## AIM A
Print the records from their very first line through the line containing "Éric Lapointe et", including both of those lines.

=== SELECTED PASSAGE ===

Passion and sublimation
The result of sublimation is the equivalent of ecstasy in the form of
aesthetics and the transformation of abjection to psychic greatness. The sublime and magnificent is attained with
the basest and most despised ingredients (Nietzsche F., 1908).
Through sublimation death, sexuality, aggression, loss of self, vulnerability
and isolation become embraced and exceeded without being negated or denied. The
externalization of fantasy, of desire, and fear, becomes a light that exiles
the shadows, broadens or modifies the ways through which the experience and
the self may be organized and acquire meaning.
In addition, part of the power of the sublime is the successful and sanctioned
discharge of desexualized libido. The dance has a strong erotic component.
According to Freud, «Beauty as sublimation of sexual desire, redirects libido
to be expressed without being negated without ever being vulgar.
Kohut refers to sublimation as the larger issue of creativity in
general. During the late of 19th and the beginning of the 20th century social
and historical conditions in Argentina left people of the lower class feeling
empty, fragile, and fragmented. Music
and dance have particular importance for the man who is destabilized, as the
pain of the loss, defeat, loneliness, exile, is directed aesthetically in the
forms of tango.
Gustavo Hurtado says : "The
dance itself offered the final composition of the mourning of Creoles, of the
duel with knives and of the sexual intercourse ... The movement of the knife turns
into a corte in the rhythm ... almost
all the steps of tango have notations from the composition of the Creole
mourning and sexuality: the quebrada, the volteo, the media luna, the parada,
the cruzado, the rueda, the paso de lado, the corte, the paso atras, the embe
stida, the abanico, the medio corto cuerpeadas ......”
The despair of being incapable to resist to the threat of fragmentation
of self, and the pressure of unacceptable strivings, lead us in our
artistic activities to substitutive forms of discharge, mastery, and compliance
in a nonverbal medium that lies, usually, outside the field of inner conflict
(Kohut and Levarie, 1950).

===

## AIM B
Write what comes next in the passage on sublimation and tango, picking up after its last sentence.

=== ROWS ===

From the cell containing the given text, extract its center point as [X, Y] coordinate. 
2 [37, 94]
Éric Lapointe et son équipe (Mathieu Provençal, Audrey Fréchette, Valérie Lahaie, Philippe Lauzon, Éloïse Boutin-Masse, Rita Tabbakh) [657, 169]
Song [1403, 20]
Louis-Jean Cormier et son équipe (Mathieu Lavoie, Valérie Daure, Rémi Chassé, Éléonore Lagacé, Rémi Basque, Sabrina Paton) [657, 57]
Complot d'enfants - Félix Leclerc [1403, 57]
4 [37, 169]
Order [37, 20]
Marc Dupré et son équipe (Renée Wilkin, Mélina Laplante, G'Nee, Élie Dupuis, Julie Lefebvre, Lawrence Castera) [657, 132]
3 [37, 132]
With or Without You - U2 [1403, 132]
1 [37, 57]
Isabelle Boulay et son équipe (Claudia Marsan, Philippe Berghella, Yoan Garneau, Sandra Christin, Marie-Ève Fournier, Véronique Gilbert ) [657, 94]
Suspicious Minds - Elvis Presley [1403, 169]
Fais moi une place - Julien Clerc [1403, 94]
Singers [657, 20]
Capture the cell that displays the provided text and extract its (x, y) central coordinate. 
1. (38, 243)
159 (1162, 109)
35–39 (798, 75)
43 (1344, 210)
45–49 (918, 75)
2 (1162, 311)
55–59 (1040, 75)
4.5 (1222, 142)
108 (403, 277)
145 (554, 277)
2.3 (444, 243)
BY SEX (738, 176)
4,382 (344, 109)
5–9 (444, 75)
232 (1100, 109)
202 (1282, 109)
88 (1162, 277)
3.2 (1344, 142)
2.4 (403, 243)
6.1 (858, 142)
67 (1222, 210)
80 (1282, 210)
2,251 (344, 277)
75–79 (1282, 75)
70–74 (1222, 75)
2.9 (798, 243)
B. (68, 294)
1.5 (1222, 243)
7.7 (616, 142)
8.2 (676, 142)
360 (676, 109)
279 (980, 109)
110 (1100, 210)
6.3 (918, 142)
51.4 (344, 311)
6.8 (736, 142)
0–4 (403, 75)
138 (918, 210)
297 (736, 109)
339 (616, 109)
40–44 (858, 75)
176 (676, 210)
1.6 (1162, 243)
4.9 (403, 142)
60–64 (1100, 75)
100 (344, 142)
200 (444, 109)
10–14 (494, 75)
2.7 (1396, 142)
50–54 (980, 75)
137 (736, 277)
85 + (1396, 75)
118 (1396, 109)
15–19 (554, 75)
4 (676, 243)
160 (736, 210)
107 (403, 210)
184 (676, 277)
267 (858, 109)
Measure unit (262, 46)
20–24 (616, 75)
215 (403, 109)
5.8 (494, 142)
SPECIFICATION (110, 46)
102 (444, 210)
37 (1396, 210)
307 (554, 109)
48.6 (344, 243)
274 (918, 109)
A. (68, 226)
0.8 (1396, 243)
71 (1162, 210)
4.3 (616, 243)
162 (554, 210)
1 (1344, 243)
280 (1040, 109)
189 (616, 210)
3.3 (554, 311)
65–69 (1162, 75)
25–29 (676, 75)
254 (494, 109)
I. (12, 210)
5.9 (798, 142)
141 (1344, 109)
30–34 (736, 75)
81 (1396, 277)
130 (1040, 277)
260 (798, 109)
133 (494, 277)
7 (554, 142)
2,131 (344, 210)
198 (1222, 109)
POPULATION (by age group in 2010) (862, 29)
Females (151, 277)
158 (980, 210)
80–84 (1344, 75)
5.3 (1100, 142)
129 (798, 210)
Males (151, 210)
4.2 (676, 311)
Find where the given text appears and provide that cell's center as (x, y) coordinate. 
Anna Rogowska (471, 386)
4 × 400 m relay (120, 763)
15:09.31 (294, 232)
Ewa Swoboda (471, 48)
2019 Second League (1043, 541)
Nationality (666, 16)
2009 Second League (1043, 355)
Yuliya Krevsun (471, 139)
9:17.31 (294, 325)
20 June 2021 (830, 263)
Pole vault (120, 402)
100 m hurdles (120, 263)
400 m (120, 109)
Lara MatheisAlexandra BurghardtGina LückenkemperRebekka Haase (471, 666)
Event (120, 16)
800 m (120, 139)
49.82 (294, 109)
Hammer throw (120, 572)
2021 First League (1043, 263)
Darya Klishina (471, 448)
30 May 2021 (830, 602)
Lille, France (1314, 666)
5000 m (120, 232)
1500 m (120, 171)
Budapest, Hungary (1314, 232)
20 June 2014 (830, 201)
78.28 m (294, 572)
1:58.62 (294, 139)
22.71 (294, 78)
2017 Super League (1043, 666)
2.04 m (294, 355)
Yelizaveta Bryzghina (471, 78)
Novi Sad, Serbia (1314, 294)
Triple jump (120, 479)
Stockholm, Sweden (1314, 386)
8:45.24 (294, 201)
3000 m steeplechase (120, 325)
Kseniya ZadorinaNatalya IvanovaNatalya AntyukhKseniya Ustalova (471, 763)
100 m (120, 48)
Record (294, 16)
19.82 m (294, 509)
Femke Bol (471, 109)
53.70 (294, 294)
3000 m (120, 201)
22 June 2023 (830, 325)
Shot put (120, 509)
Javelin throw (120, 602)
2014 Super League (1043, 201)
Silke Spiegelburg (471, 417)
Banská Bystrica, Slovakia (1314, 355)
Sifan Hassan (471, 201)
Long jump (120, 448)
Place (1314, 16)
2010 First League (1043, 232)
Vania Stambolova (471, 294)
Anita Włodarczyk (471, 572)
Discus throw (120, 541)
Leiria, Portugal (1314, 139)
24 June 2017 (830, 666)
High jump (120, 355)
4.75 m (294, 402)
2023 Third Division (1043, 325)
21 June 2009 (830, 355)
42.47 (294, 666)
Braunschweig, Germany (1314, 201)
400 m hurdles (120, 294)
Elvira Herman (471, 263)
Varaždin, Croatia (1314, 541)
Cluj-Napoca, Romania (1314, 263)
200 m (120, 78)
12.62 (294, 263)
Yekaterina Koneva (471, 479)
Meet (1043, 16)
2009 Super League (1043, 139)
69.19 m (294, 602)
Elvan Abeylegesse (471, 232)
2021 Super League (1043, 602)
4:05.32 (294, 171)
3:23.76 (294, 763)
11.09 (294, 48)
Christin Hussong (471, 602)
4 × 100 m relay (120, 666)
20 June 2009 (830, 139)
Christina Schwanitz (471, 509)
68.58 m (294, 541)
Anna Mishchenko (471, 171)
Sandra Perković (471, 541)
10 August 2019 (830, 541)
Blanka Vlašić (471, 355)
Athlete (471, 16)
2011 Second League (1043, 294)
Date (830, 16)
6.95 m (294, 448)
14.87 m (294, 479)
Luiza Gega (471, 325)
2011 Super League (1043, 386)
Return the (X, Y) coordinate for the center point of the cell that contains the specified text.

===

## TASK OUTPUT A
From the cell containing the given text, extract its center point as [X, Y] coordinate. 
2 [37, 94]
Éric Lapointe et son équipe (Mathieu Provençal, Audrey Fréchette, Valérie Lahaie, Philippe Lauzon, Éloïse Boutin-Masse, Rita Tabbakh) [657, 169]

## TASK OUTPUT B
The extraverbal nature of music and dance offers a subtle
transition" (by means of regression)"to preverbal modes of
psychological functioning.
In the earliest psychological organization (pre-ego, pre-object . .
.preverbal), the archaic mental apparatus tends
to perceive sound as a direct threat and reacts reflexly to it with
anxiety" (Kohut and Levarie,
1950). This early acoustic trauma may be
re-enacted in each musical experience, with a chance to resolve it within the
medium of music and dance."
Tango and ritual
Milonga is a ritual that has a mystagogue character. In the ritual of
milonga, two silhouettes, corresponding to the silent, codified exchange of gazes, are
directed towards the dance floor without haste.
The formation of the hugging is made in slow ritualistic manner.... The
pair becomes embraced facing each other, eliminates the distance and imposes
the body friction. They start rotating
around an axis moving on the dance floor where other couples are already moving
and coordinated with other couples who are already creating a whole, in a
fashion similar to participating in a collective dance and simultaneously
maintaining intact the total contact with the partner and the inner self. The
lightness of movement and the severe jubilation of faces reinforce the intensity of
the situation. The dancers make doodles (firuletes), flirt and tamper with
shapes. They dance together, an entire
tanda (four tangos), without swapping of partners. Once the tanda finishes, the
man accompanies the woman back to the sidelines, often maintaining some amount
of physical contact, such as holding hands. This process allows for closure of
the intimacy shared within the dance and for a chance to reflect oneself
on the experience before a new dance begins.
The ritual is a meaningful celebration that aims to make manageable what
appears threatening, what is unknown, frightening and overpowering. In
the cultural ritual we construct a consensually validating system of meanings.
Ritual draws the participant into a symbolic experience of the world (Jenkins
H., 2014).
In all rituals it is evident people assume specific roles with patterned
rules - rules that end up making the self one with an infinite series of
others. The free self voluntarily enters to the servitude of otherness and to an
entire world of objective relationships and moral imperatives.
Improvisation
Tango is opposed to the academicism; its "school" is life.
Technique is not dominant-The goal is improvisation in a manner relative to
each individual dancer’s capacity for creativity and personal style, circumscribed within a set of given steps.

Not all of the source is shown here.